• **WHAT TO DO**:
a. Answer these questions using the vacuuming story:
(i) How long has the narrator lived in the apartment?
(ii) What is the dog's name, and which two spots does it seek out when the power goes out?
(iii) To which country did the narrator's father go instead of coming over to help?
b. Write a continuation of the vacuuming story, starting after its last sentence.

• **TEXT PROVIDED**:
┄┄┄┄┄┄┄┄┄┄┄┄┄┄┄┄┄┄┄┄

Life lesson from my mom: Jewish women cannot vacuum. And apparently she’s right.

My mother, all-knowing fount of wisdom that she is, has long maintained that Jewish women cannot vacuum.

Now, I’ve always believed that her hypothesis was somewhat along the lines of my hypothesis that Jews do not go to Walmart. In theory, I’m sure some Jews have been to Walmart before, but because I don’t want to go to Walmart ever in my life, I use that as my rationale for not going. My mother has no intention of vacuuming, so I assumed she says that she can’t to avoid it.

But I, on a poor, pitiful teacher’s salary, cannot afford a housekeeper. And my mother, for no reason that I can understand other than sheer meanness, refuses to pay for hers to come clean my house.

So from time to time, I find myself required to break her dictum against our people using that particular household instrument and actually use a device that sucks the dirt off of my carpet. (Which only came after what basically boiled down to my losing a giant game of “Not It!” against the boyfriend to determine who had to vacuum. We’re very mature at Casa De Goodman.)

So, being adaptable, I dusted off the vacuum, brought it into the bedroom, plugged it in, and pushed the power button.


At which point absolutely nothing happened.

Well, that’s not exactly true. The power on that entire wall went out. Both sides. Meaning I no longer had cable, internet, power to either the bedroom or living room tv, my laptop, or any of my other entertainment providing devices. Not good.

But I’ve lived in my apartment for seven-and-a-half years now. I’ve had power issues before with only two resulting fires and one near-death electrocution incident. So I consider myself quite the expert at finding the fuse box and flipping the circuit breakers. But no breakers had tripped. I tried flipping them all anyway. Which meant I had a trembling dog perched on top of my head because Rosie is terrified whenever the power goes out and starts shaking uncontrollably. Then she either needs to find the highest ground she can (ie the top of my head) or hide behind the toilet. Apparently those are the two safest spots to be in an electrical emergency.

But it didn’t fix the problem.

Meaning it was time to call in the pro—my dad. I called him and began explaining the problem, but he cut me off before I could finish. “Wait,” he said. “I thought Jewish women couldn’t vacuum.” 

I sighed and continued, pretending I couldn’t hear my mother in the background yelling, “See? Jewish women CAN’T vacuum! Look what happens when we try!”

“Flip the circuit breakers,” he advised. I told him I had already done that. “Well, then you’re f*****.”

Thanks dad. Really. Thank you. And thank you for then leaving the country for Mexico instead of coming over to help with the problem. Particle astrophysics conference my ass. I think you went on vacation to avoid rewiring my house!

But I digress.

And unfortunately, because my father and I have a good relationship, I don’t have daddy issues. So instead of finding a guy just like my dad, meaning a physicist, the boyfriend is an English nerd like me. And apparently so are my building’s maintenance guys because after doing the exact same thing I’d already done (flipping the circuit breakers), and some head scratching, they told me to call an electrician.

┄┄┄┄┄┄┄┄┄┄┄┄┄┄┄┄┄┄┄┄

• **STORED ROWS**:
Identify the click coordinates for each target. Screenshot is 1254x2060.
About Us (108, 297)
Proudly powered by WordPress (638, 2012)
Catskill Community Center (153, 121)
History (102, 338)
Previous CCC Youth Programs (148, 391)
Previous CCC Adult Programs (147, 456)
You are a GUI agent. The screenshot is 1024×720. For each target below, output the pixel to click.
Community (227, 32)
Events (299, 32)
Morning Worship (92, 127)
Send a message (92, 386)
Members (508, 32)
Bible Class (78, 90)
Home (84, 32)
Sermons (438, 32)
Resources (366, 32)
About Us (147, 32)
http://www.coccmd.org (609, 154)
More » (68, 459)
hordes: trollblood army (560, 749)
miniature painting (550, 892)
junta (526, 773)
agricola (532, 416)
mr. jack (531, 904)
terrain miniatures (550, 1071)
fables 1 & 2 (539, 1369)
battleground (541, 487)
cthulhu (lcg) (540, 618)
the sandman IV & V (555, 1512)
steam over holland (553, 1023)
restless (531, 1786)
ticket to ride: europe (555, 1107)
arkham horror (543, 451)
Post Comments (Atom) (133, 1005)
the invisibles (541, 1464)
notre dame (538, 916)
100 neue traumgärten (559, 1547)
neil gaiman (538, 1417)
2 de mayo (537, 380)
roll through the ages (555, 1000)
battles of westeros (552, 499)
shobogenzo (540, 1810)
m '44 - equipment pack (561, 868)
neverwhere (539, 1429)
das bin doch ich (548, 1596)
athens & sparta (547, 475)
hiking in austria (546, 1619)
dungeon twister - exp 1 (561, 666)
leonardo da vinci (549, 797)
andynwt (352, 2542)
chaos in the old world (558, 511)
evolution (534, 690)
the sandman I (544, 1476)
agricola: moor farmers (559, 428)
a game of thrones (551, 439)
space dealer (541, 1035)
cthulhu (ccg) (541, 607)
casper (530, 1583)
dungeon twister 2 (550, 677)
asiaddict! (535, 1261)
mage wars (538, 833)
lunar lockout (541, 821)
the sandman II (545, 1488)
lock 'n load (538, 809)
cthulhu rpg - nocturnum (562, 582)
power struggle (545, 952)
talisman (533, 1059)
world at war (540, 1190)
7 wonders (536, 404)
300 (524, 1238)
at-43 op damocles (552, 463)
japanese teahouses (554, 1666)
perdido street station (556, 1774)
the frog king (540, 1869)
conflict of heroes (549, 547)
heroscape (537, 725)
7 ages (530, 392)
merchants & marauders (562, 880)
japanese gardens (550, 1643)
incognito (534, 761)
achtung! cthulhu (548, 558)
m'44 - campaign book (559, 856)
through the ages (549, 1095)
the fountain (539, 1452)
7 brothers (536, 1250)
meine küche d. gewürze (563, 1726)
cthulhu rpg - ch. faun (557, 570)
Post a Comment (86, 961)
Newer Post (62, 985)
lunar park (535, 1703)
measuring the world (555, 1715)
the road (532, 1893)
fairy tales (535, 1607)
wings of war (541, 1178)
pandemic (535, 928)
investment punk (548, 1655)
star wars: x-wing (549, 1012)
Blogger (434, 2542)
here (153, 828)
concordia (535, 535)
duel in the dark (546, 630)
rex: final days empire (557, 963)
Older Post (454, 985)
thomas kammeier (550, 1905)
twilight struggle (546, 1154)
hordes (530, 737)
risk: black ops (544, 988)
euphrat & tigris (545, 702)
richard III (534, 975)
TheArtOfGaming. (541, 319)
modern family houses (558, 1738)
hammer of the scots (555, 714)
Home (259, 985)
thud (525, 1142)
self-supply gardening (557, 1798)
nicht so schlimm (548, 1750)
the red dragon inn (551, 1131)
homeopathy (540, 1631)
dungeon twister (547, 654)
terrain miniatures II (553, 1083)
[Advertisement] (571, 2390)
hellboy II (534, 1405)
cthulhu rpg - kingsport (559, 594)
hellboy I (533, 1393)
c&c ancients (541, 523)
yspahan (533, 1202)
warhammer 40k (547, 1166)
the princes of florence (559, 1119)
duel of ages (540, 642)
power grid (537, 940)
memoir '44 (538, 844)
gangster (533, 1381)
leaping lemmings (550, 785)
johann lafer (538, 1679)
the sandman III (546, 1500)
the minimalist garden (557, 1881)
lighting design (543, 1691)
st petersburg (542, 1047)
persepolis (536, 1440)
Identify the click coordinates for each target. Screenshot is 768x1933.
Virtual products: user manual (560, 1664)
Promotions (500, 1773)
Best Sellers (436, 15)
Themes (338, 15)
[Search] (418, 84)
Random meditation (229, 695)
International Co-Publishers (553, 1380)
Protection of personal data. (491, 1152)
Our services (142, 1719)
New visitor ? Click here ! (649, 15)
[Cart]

┄┄┄┄┄┄┄┄┄┄┄┄┄┄┄┄┄┄┄┄

• **RESULTS OF THE EXERCISE**:
a.
(i) Seven and a half years.
(ii) Rosie; the top of the narrator's head or behind the toilet.
(iii) Mexico.

b.
Which, I suppose, is better than what I expected them to do, which was put a giant hole in my wall trying to fix the wiring. I was one-hundred percent convinced I would come home from school on Tuesday to find a gaping vortex in the drywall and no sign of Rosie except the scraping sound of her little gremlin feet inside the walls and a creepy voice saying, “Carol Ann, go into the light!”

So okay, I called the electrician that my maintenance guys recommended. Three days, multiple phone calls and voicemails later, he still hasn’t called me back. My current theory is that he too went to Mexico to avoid fixing my wiring, or else is stuck in someone else’s wall vortex.


But the more pressing issue was that I hadn’t gotten to watch Mad Men from Sunday night yet. And the clock was ticking! If I didn’t watch it soon, I was going to go insane and start killing people.

Not to mention the fact that the maintenance guys made it worse and cut the power to my entire bedroom, so I was stuck without cable, internet, OR lights.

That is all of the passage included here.